There are a variety of incentive schemes that can be implemented in order to help motivate and reward salespeople. In this exercise you need to first calculate the total salary/incentive paid in each of the following payment structures. Then you need to determine which structure is the best approach.
ACTIVITY/TASK
For all the incentive schemes below: George, the salesperson, sells 1,000 toasters in April and 2,000 toasters in May.
Incentive Scheme One
- Straight commission only
- George gets paid $3 per toaster
George’s total remuneration = |
In April? |
In May? |
Incentive Scheme Two
- Straight commission but with a guaranteed salary
- George gets paid $3 per toaster
- But with a minimum salary of $4,000 per month
George’s total remuneration = |
In April? |
In May? |
Incentive Scheme Three
- Salary only
- George gets paid a salary of $5,000pm
George’s total remuneration = |
In April? |
In May? |
Incentive Scheme Four
- Straight commission but with a guaranteed salary and a bonus
- George gets paid $2 per toaster
- But with a minimum salary of $3,000 per month
- And a bonus of $2,000 if he sells 2,000 or more toasters
George’s total remuneration = |
In April? |
In May? |
Incentive Scheme Five
- Salary plus commission
- George gets paid a salary of $2,000 pm
- And a commission of $2 per toaster
George’s total remuneration = |
In April? |
In May? |
QUESTIONS
- Start this exercise by completing the above calculations.

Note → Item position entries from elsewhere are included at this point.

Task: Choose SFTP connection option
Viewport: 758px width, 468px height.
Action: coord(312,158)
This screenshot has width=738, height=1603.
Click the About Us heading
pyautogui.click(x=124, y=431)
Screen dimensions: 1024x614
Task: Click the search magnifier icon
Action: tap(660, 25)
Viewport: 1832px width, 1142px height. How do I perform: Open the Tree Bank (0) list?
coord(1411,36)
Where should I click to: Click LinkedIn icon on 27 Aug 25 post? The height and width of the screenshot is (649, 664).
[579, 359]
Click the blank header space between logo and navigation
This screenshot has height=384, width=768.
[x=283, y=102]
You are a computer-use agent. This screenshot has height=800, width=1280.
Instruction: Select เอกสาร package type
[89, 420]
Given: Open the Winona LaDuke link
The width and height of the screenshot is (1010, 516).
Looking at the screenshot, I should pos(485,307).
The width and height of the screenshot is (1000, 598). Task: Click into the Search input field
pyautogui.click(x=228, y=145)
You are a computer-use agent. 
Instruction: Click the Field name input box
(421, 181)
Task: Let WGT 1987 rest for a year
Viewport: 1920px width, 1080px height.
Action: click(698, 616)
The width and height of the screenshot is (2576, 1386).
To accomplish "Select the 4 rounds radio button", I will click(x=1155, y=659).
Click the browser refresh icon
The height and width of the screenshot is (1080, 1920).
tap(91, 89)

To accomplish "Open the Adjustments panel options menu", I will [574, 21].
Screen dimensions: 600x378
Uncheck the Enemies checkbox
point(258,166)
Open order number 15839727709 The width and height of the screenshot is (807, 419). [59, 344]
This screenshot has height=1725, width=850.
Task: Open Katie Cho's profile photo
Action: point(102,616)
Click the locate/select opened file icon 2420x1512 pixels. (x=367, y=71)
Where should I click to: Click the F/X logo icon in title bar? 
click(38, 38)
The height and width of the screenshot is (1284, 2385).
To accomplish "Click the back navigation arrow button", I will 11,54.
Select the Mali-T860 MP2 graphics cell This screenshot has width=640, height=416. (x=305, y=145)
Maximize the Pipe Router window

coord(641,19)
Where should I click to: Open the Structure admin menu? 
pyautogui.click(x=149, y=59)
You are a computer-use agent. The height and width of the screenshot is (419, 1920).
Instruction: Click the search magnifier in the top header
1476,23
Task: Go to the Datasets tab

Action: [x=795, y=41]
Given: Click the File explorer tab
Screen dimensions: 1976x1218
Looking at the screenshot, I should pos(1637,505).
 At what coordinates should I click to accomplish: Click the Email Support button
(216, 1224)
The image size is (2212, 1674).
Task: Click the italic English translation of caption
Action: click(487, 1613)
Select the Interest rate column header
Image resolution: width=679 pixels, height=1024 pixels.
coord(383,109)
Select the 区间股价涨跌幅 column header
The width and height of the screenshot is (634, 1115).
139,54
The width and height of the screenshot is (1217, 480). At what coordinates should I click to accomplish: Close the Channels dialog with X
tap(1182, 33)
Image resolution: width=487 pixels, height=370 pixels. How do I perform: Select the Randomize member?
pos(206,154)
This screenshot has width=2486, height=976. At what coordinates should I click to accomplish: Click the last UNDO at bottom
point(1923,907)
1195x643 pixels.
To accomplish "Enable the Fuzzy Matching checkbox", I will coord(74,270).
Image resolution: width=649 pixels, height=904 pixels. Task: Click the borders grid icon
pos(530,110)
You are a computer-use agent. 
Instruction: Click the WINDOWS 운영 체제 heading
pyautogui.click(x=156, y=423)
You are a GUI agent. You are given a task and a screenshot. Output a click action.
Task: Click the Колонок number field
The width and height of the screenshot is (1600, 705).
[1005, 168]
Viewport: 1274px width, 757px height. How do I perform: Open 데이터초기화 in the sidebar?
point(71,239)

- Which scheme would George probably prefer? Why?
- Which scheme would the firm probably prefer? Why?
- If they would prefer different approaches, how would you resolve the situation?
- Is it always necessary to use some sort form of incentive scheme, or is sometimes a straight salary approach the best option?
- If different, is there another scheme more suitable to meeting the needs of both parties?